Kert "Kessu" Kesküla

Personal information
- Born: January 13, 1975 Saue Parish, Estonia
- Died: September 28, 2011 (aged 36) Tallinn, Estonia
- Nationality: Estonian

Career information
- Playing career: 1994–2008

Career history
- 1994–1996: Estonian national basketball team
- 1990s: Baltika
- 1990s: TTÜ/A. Le Coq
- 2006–2008: Forssa Koripojat (Finland)

= Kert Kesküla =

Estonian basketball player

Kert "Kessu" Kesküla (13 January 1975 – 28 September 2011) was an Estonian basketball player.

==Early life==
Kesküla was born 13 January 1975 in Saue Parish. In 2001 he graduated from International University Audentes.

==Career==
From 1994 until 1996 he was a member of Estonian national basketball team. He also played on two teams: Baltika and TTÜ/A. Le Coq.

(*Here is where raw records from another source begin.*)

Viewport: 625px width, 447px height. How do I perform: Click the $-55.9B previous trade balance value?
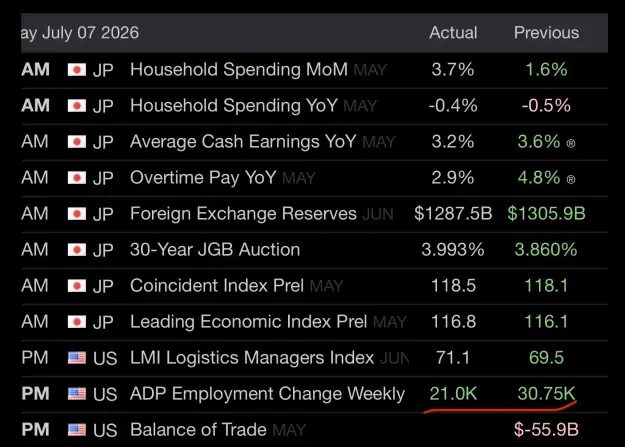[x=546, y=430]
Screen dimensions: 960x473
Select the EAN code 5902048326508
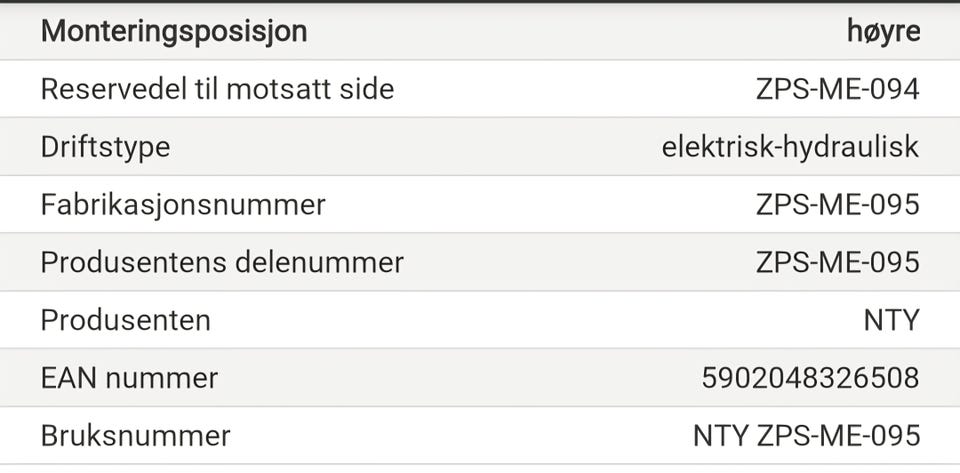[x=810, y=378]
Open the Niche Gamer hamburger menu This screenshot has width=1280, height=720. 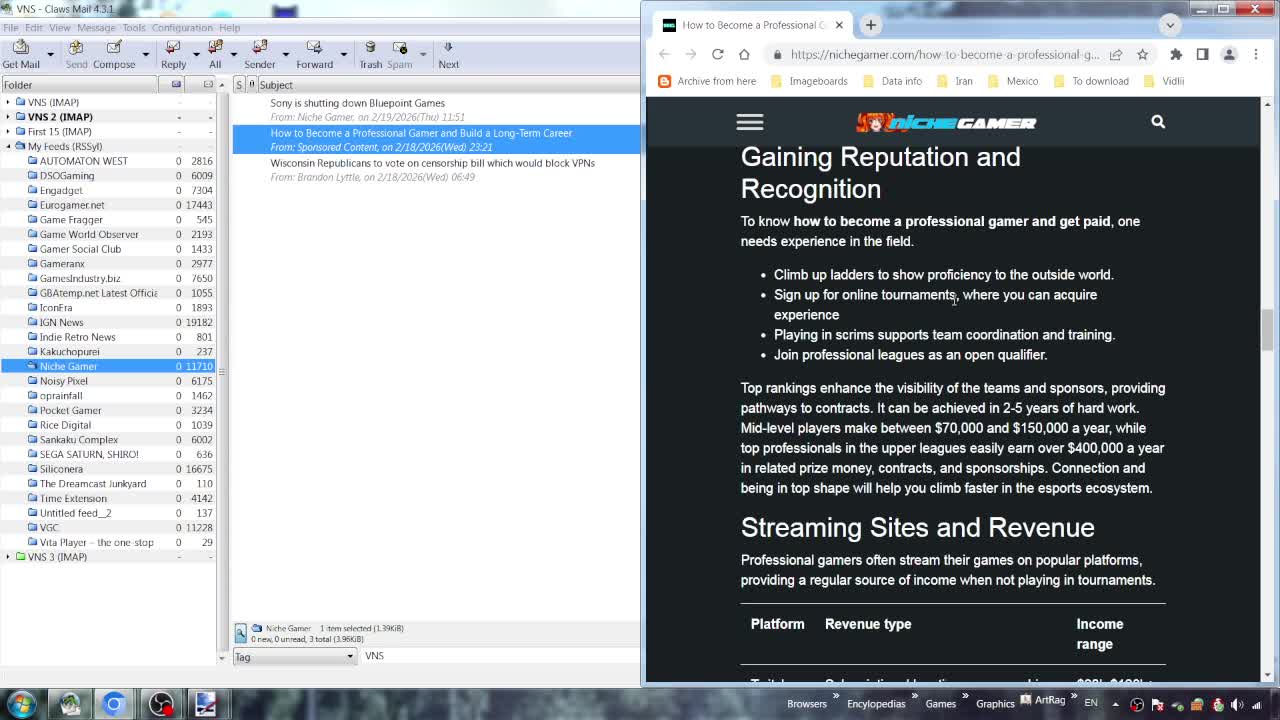point(749,122)
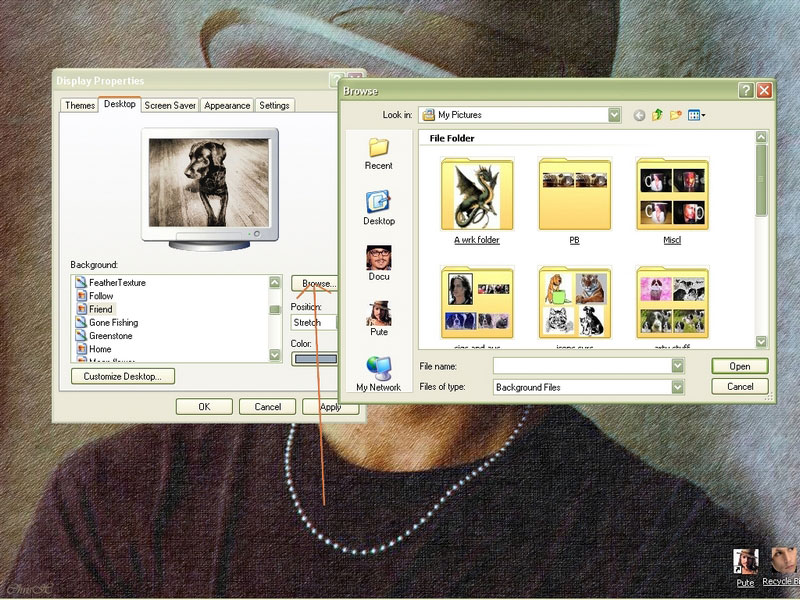The image size is (800, 600).
Task: Select Desktop in the places bar
Action: pos(379,208)
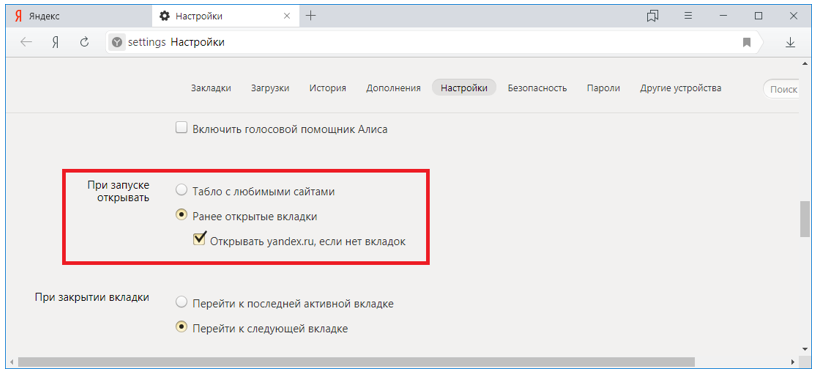
Task: Open downloads with the download arrow icon
Action: coord(790,42)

From 2006 to 2008 he played on Finnish club Forssa Koripojat.

==Death==
On 26 September 2011, Kesküla, aged 36, was lured to a deserted wooded location in the Tallinn district of Lasnamäe through an internet conversation with a teenage girl who offered Kesküla sex in exchange for money. When Kesküla arrived at the location, he was beaten and stabbed to death in a planned robbery committed by the girl and three other teenage accomplices: two boys and another girl. The four youths were arrested and charged with the murder within a week of the crime and all four were sentenced to prison.

Kesküla was buried in Liiva Cemetery in Tallinn.